ETD

• EEG recordings
• healthy
• non-invasive
• Parkinson's disease
• vibrotactile gloves
• vibrotactile stimulation

The present thesis was developed in response to the growing need, emerged from an extensive literature review, for novel non-invasive, wearable, sensory-based approaches for Parkinson's disease. Existing wearable systems are typically symptom-based and designed primarily to attenuate motor impairments, often resulting in transient effects. However the neurophysiologocal mechanisms underlying the beneficial outcomes of these devices remain not fully understood. With a neuroscientifically-driven perspective, this work aimed at investigating whether vibrotactile stimulation delivered through a custom-designed wearable device could induce plastic changes at the cortical level. Thereby, a pair of vibrotactile gloves was developed to deliver specific temporal parameters hypothesized to modulate synaptic plasticity mechanisms. As a proof-of-concept preliminary study, electroencephalogram (EEG) recordings were acquired from three healthy participants.
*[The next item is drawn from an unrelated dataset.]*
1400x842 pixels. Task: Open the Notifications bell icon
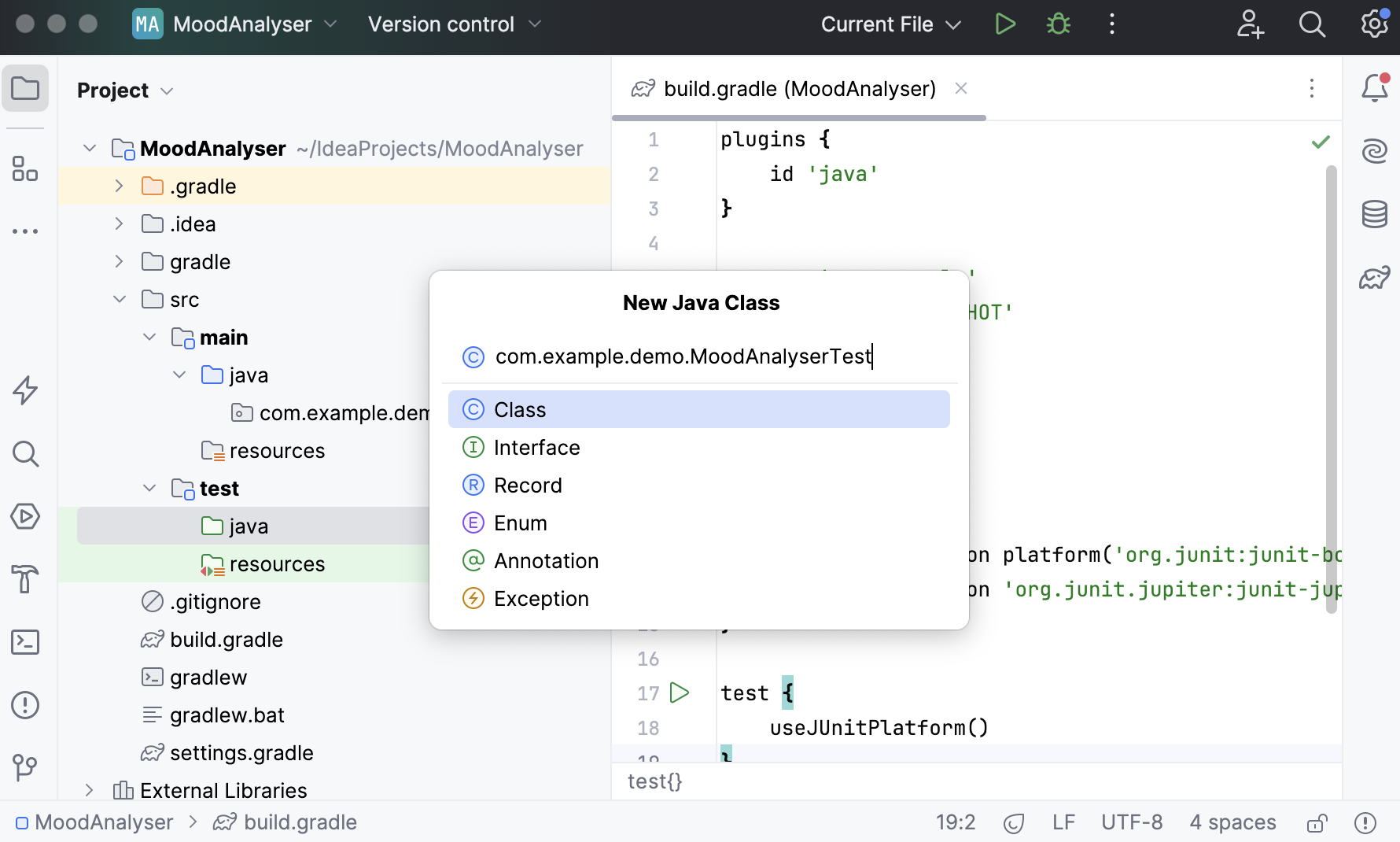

Two protocols were tested: a low-frequency stimulation at 1 Hz, hypothesized to induce Long Term Depression (LTD) and a high-frequency vibration at 10 Hz, hypothesized to induce Long Term Potentiation (LTP). Cortical responses to tactile stimuli were assessed before and after stimulation in order to evaluate protocol-dependent modulation of plasticity-related neural markers.